Segment Start: RECORDS FOR THIS TASK
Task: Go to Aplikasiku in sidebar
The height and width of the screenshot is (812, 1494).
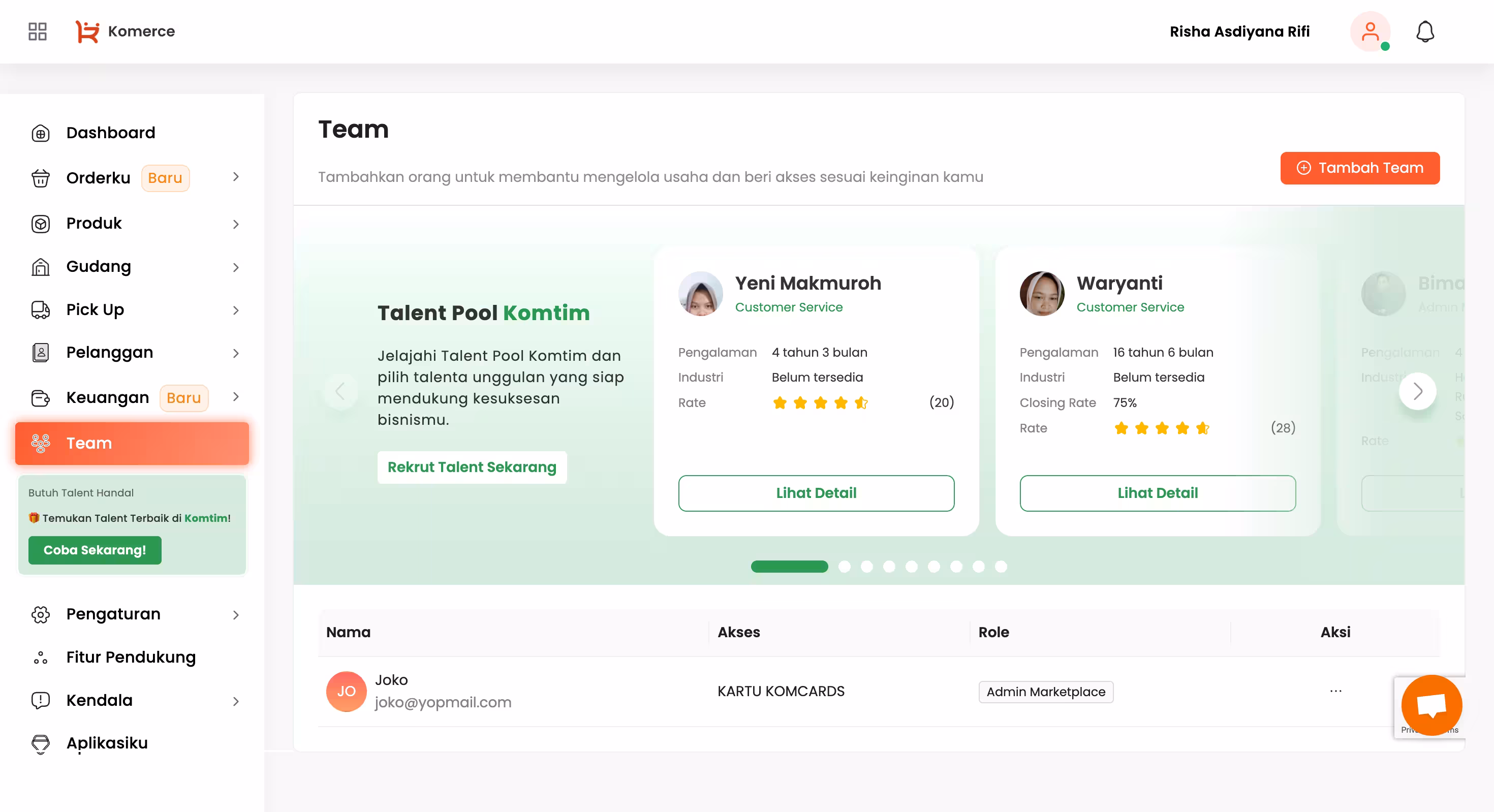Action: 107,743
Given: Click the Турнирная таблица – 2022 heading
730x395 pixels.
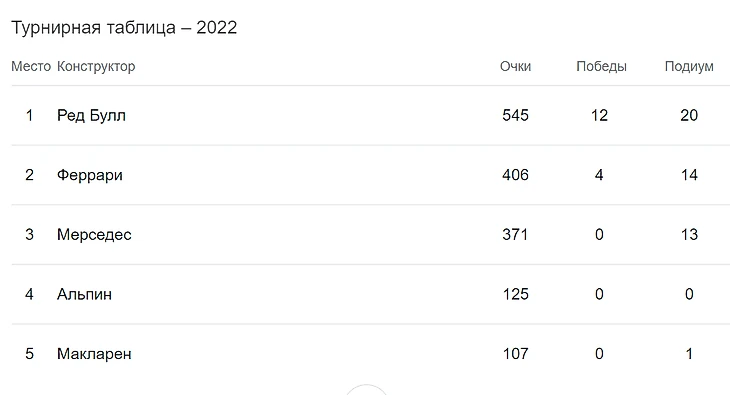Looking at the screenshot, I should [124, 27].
Segment End: RECORDS FOR THIS TASK
:: PROBLEM ::
Take the listing and print it again exactly, but without any pictures.

:: THE ANSWER ::
Task: Go to Aplikasiku in sidebar
The height and width of the screenshot is (812, 1494).
Action: 107,743
Given: Click the Турнирная таблица – 2022 heading
730x395 pixels.
Looking at the screenshot, I should [124, 27].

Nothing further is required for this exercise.